After dinner last night, I forced myself to get out of the house. If I didn’t twist my own arm I would’ve spent the evening feeding my anxiety monster with news. As I squeaked around the hallway in my Sidis getting myself ready to go out, Kenny suggested I take his new-to-him KTM 990 out to see how I liked it. I sure think it’s the prettiest adventure bike in town so the idea wasn’t a tough sell.
I pulled away from the house on his big baby, listening to the twin thump of the Akrapovic cans chugging away. As their song picked up so did my energy level. Medicine.
Since this was my first ride ride on the 990, I was filled with that excited newness you get from an unfamiliar motorcycle. I was very surprised at just how big it doesn’t feel. I’m able to touch the ground better than I can on my Tiger and it doesn’t feel anywhere near as top-heavy. Quickly settled in, I just… went.
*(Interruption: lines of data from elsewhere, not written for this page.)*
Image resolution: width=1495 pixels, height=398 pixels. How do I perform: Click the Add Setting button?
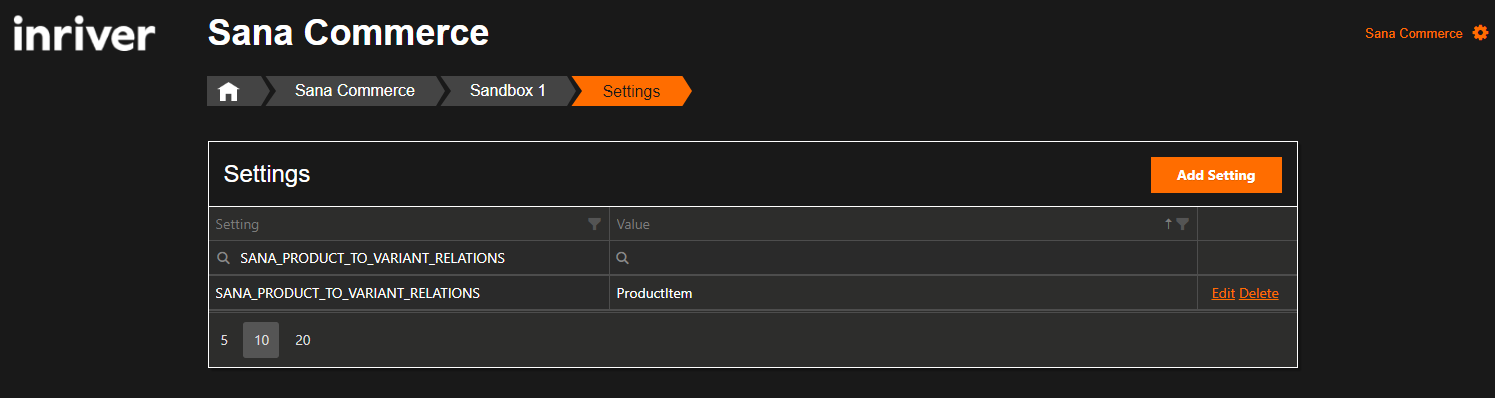click(1216, 175)
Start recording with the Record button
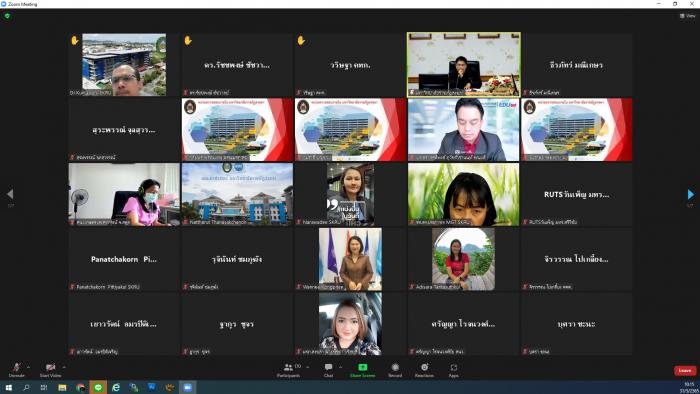Screen dimensions: 700x394 (395, 369)
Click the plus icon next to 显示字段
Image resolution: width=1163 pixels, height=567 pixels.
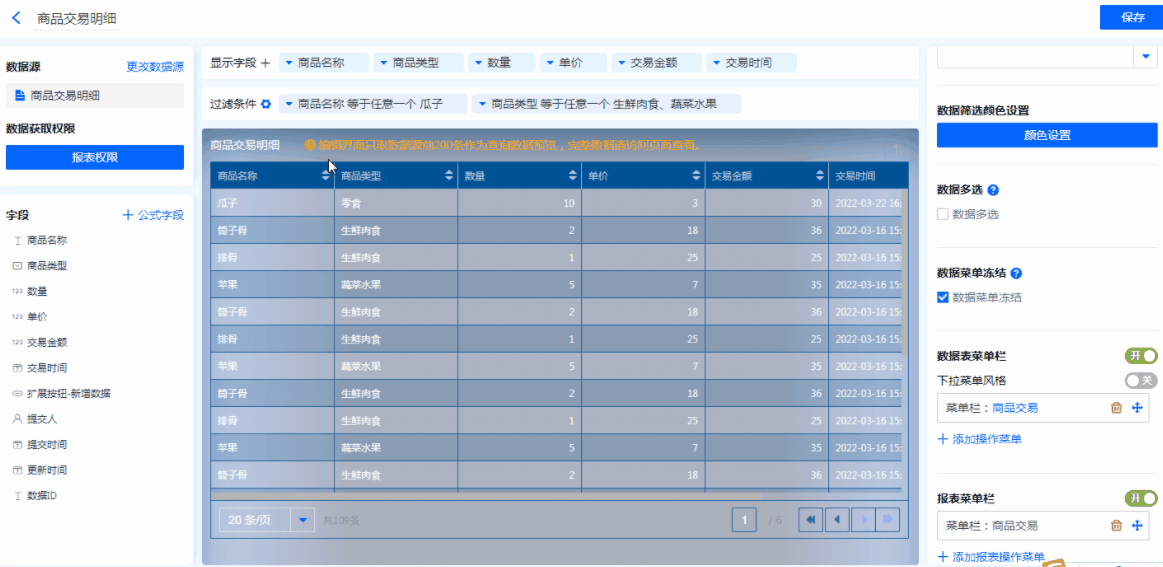(x=265, y=63)
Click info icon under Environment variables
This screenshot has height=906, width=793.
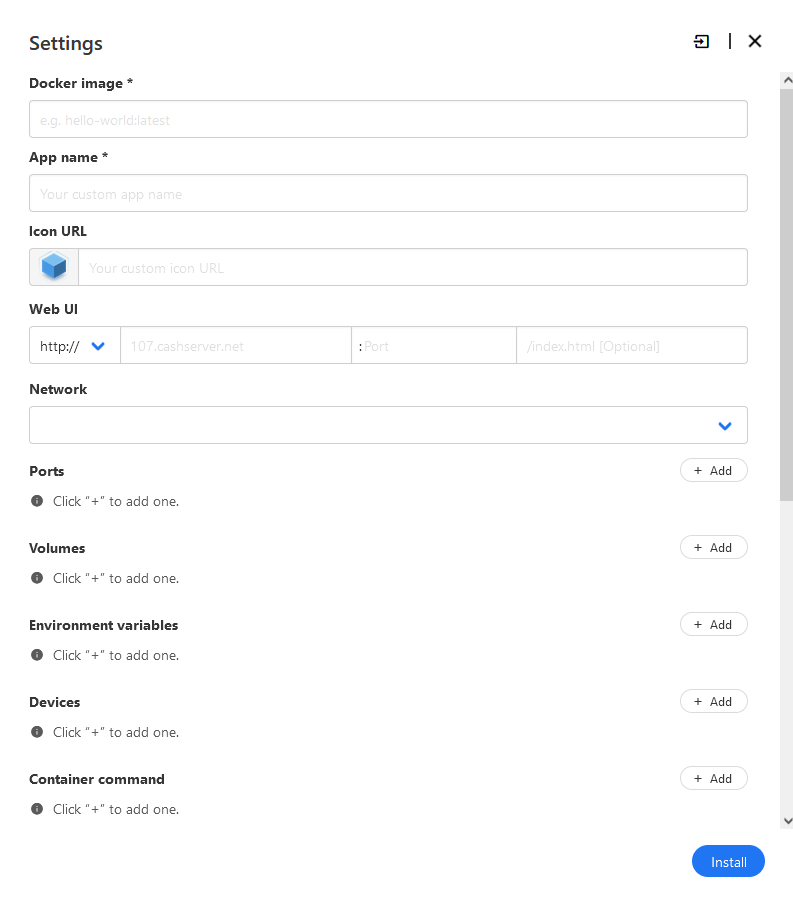click(37, 655)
As the miles passed and the sky began to paint its early evening colors I relaxed into my “real me” state. That’s the one where the layers of anxiety, doubt and worry all fade away and I can hear my positive and hopeful voice.
Watching the blues and pinks streak across the universe I thought to myself – “I’ll never need anything more than this.” And in that moment, I meant it. Politics? Pain? Terror? People’s lives being torn apart – it was all gone. There was nothing but a sublime moment of being in the world, feeling free and being able to take in the beauty of the sky.